[Saved entries]
--- --- ---

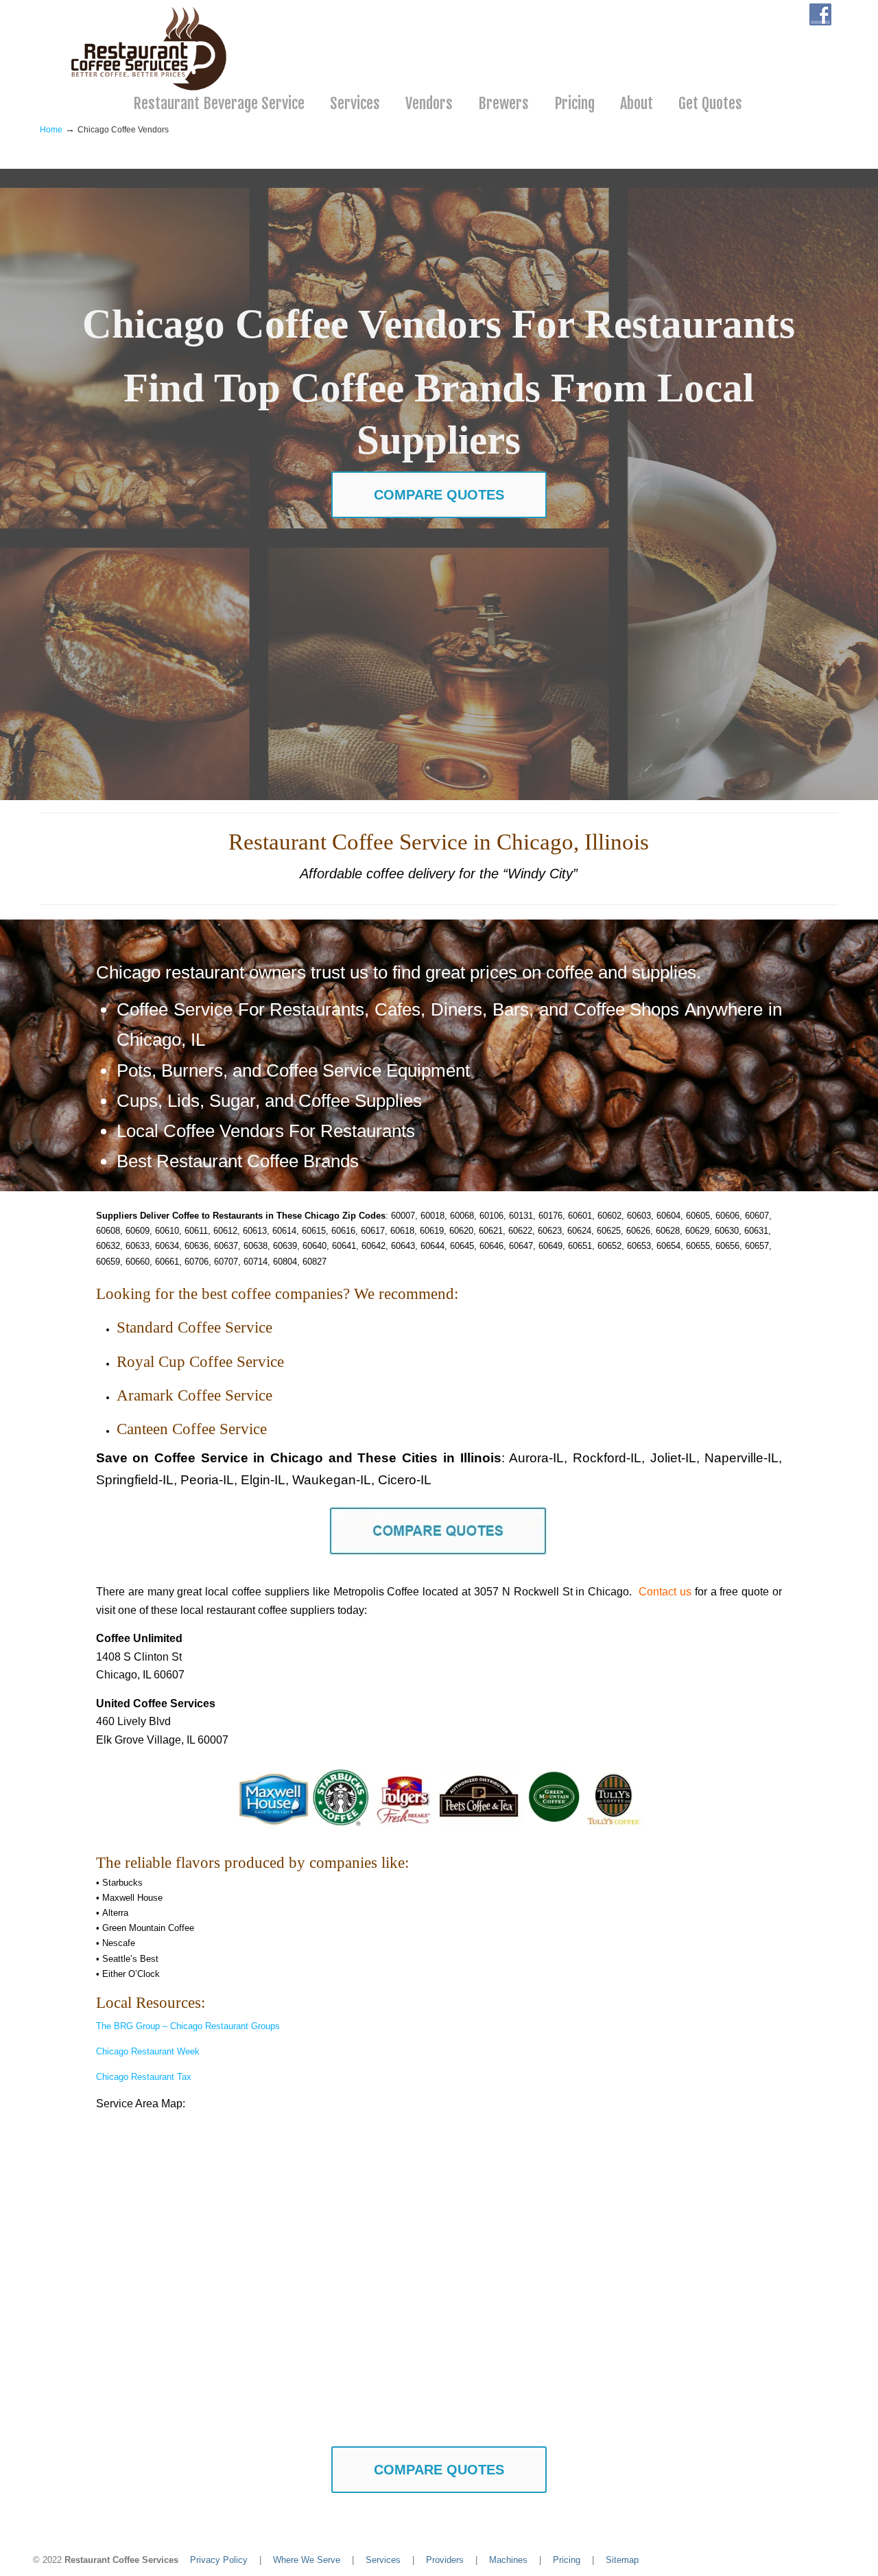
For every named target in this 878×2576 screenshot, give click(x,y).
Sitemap (622, 2560)
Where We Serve (306, 2560)
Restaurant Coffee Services (151, 48)
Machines (508, 2560)
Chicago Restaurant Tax (143, 2077)
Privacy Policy (219, 2560)
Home (51, 129)
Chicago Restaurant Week (148, 2051)
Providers (445, 2560)
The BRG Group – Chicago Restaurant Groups (188, 2026)
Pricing (566, 2560)
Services (383, 2560)
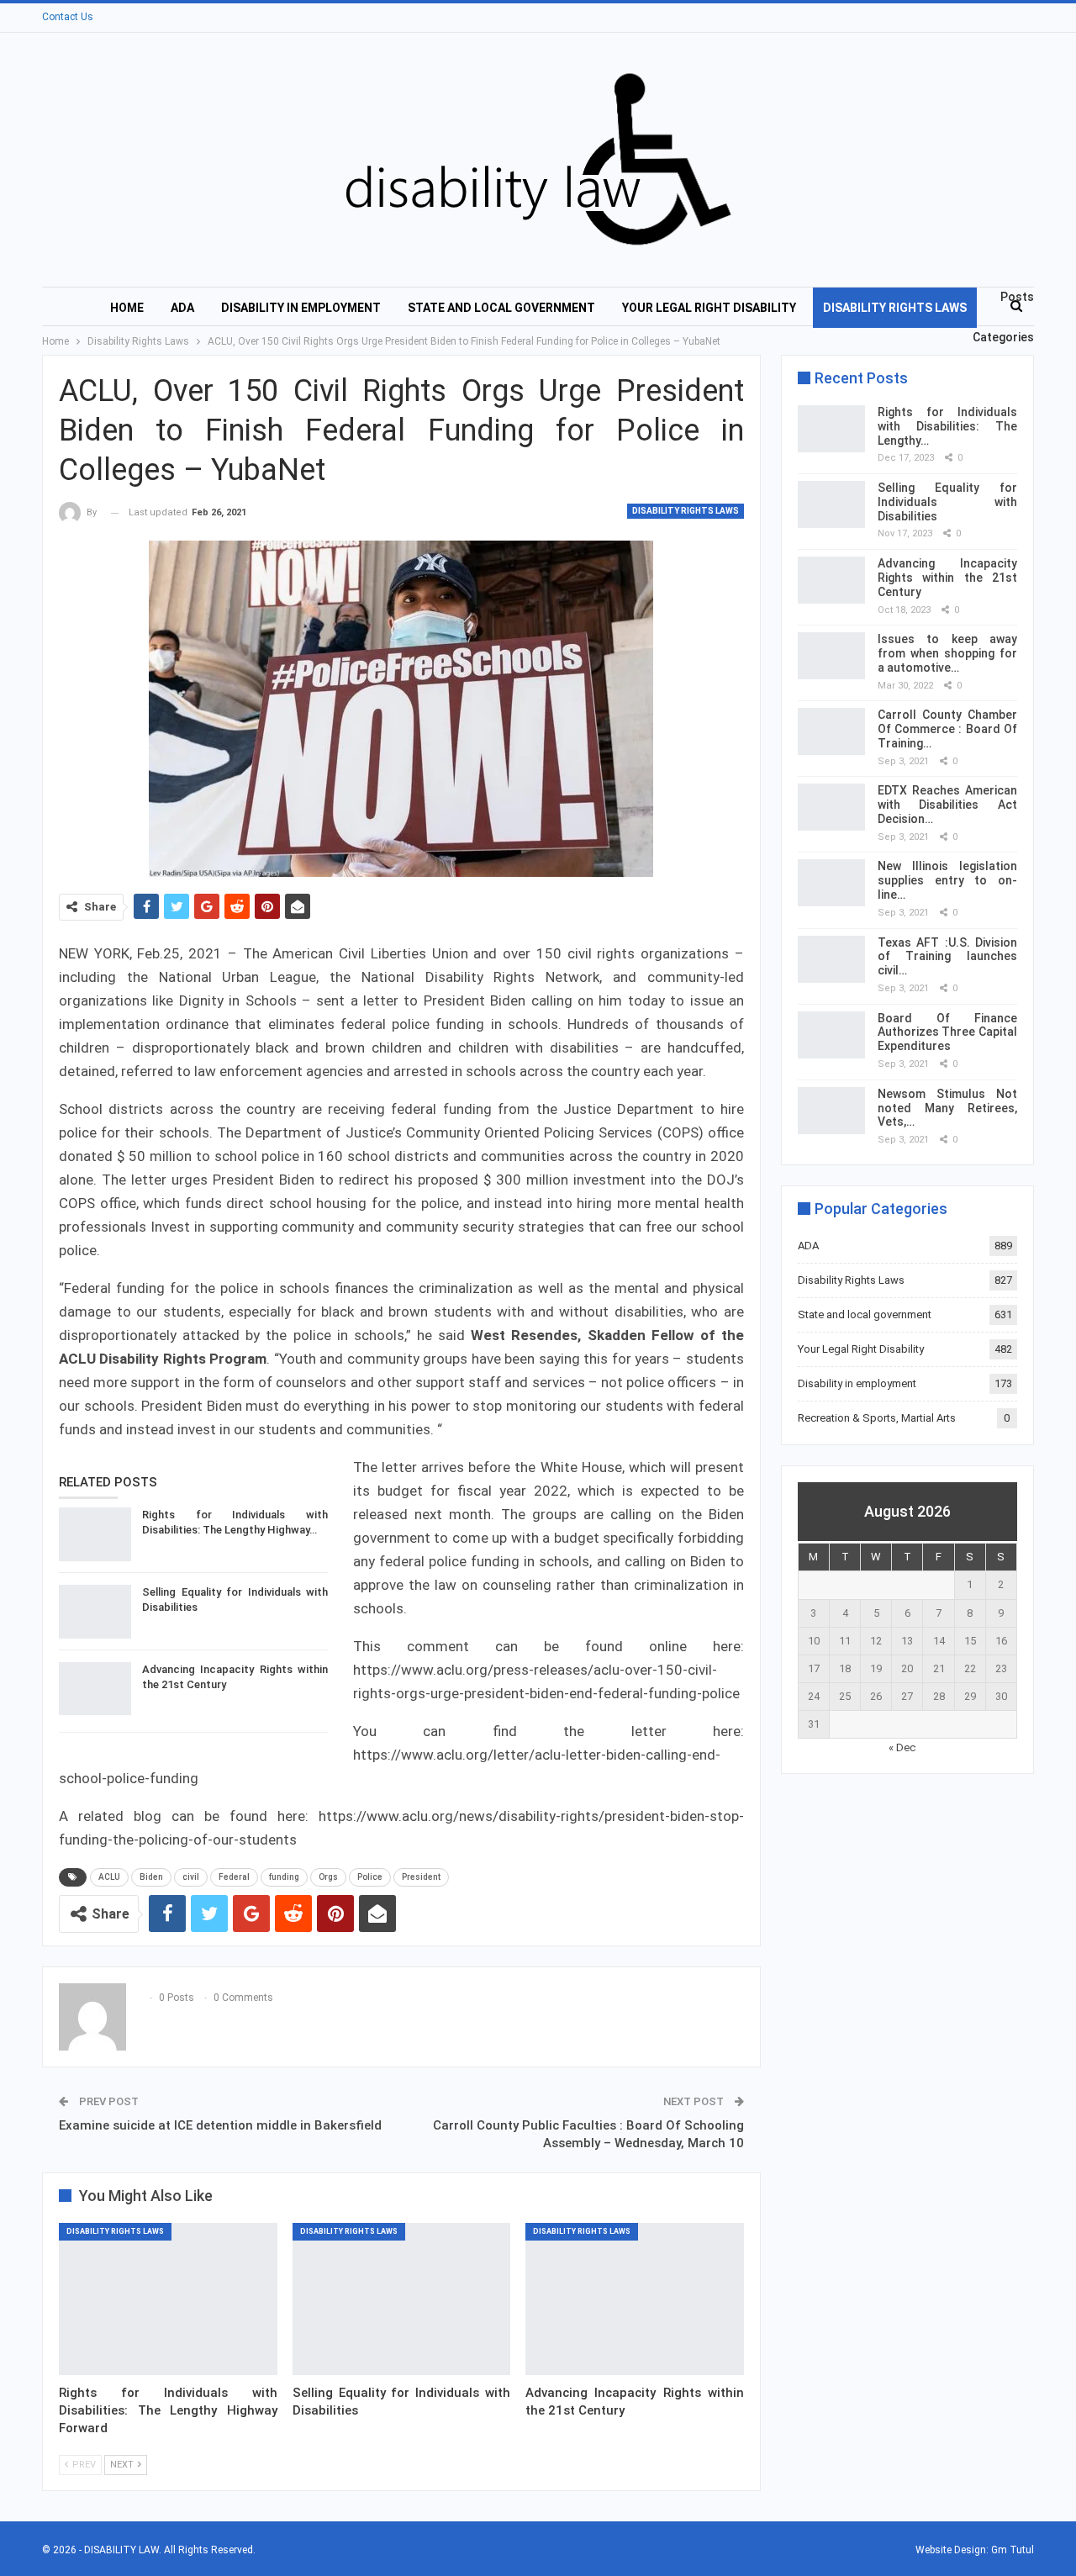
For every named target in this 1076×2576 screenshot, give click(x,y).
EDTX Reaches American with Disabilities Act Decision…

--- --- ---

> _Work instruction_
Among the lines of the data, identify those with the word "screenshot". Copy each of them.

> _Exercise solution_
For every named target in this 878×2576 screenshot, give click(x,y).
For every named target in this 1076×2576 screenshot, give click(x,y).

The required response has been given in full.